> _Set problem_
Recast the records, from the line containing "Image resolution: width=1568" through the end of the records (both ends included), as a Markdown table with columns Row and Line. Put each line in its own row, skip blank lines, and leave the pictures out.
---------------
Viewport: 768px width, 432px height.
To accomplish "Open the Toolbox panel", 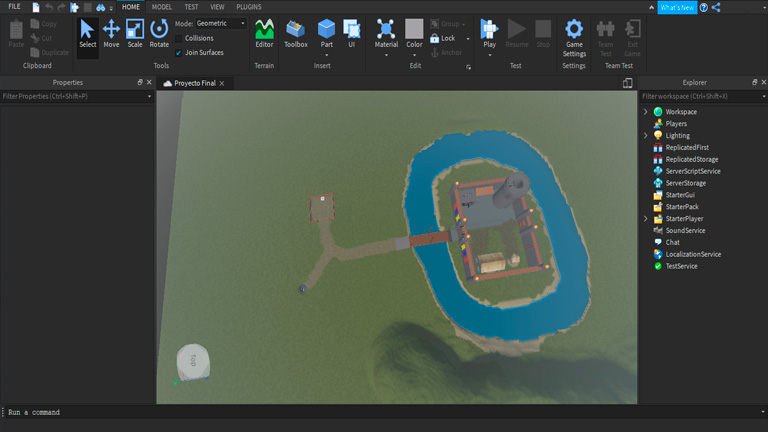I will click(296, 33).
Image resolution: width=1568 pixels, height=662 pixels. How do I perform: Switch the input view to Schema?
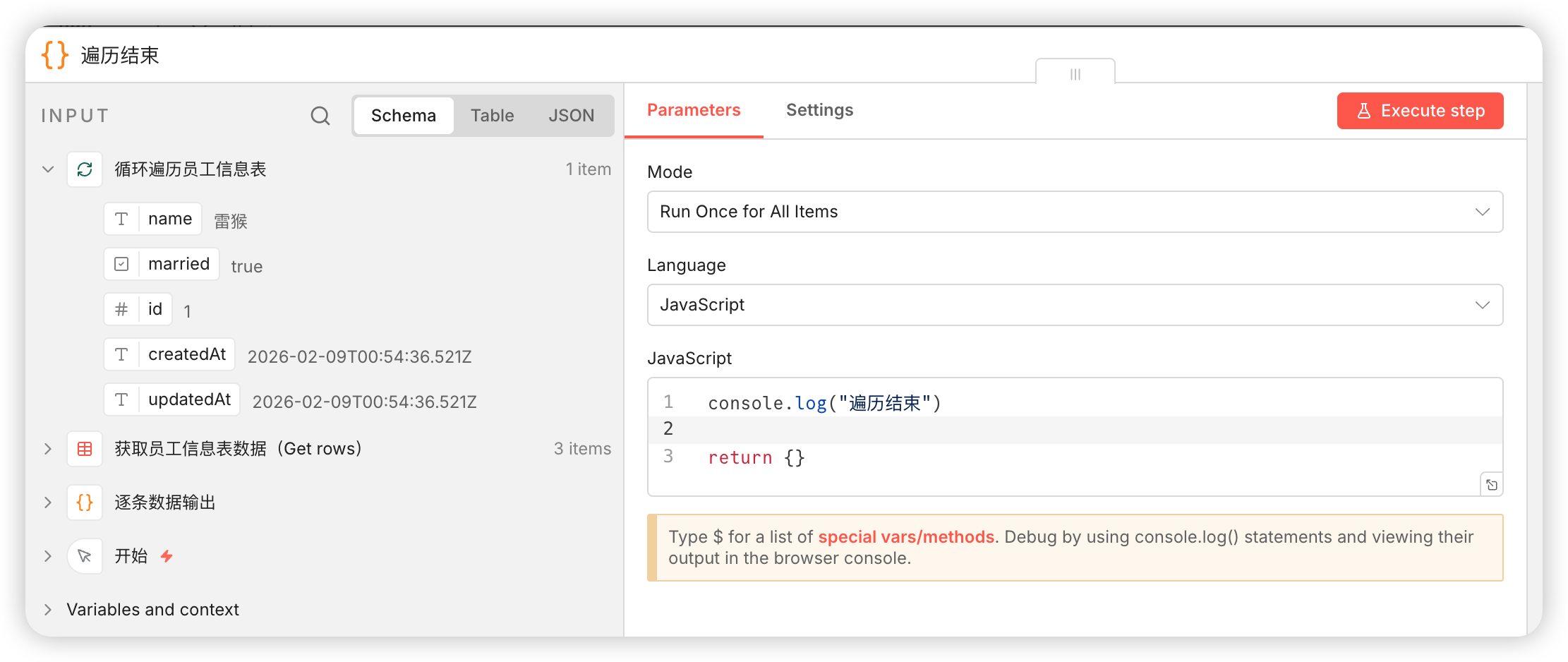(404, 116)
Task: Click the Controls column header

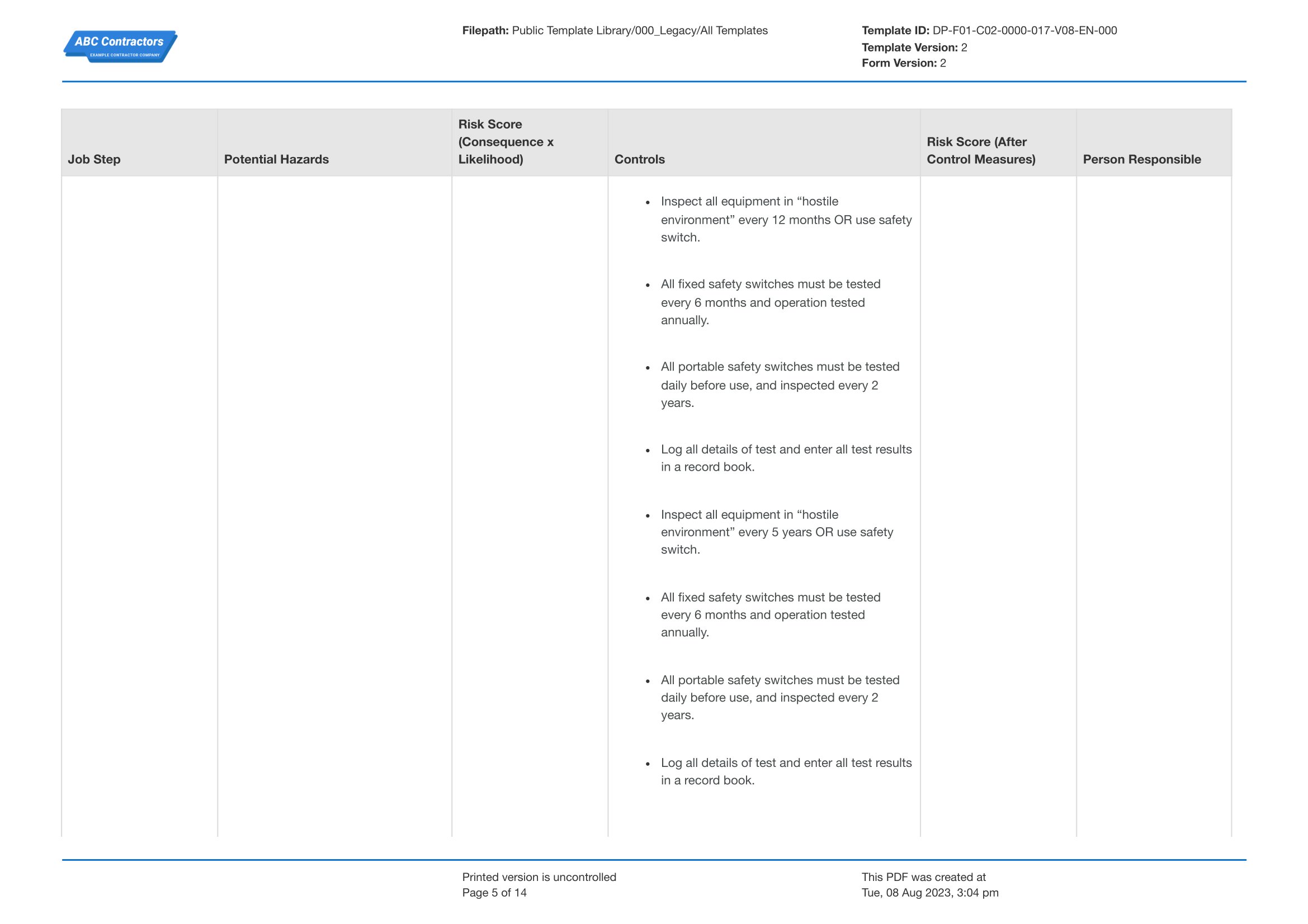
---------------
> _Finished answer_
| Row | Line |
|---|---|
| 1 | Image resolution: width=1568 pixels, height=662 pixels. How do I perform: Switch the input view to Schema? |
| 2 | (404, 116) |
| 3 | Task: Click the Controls column header |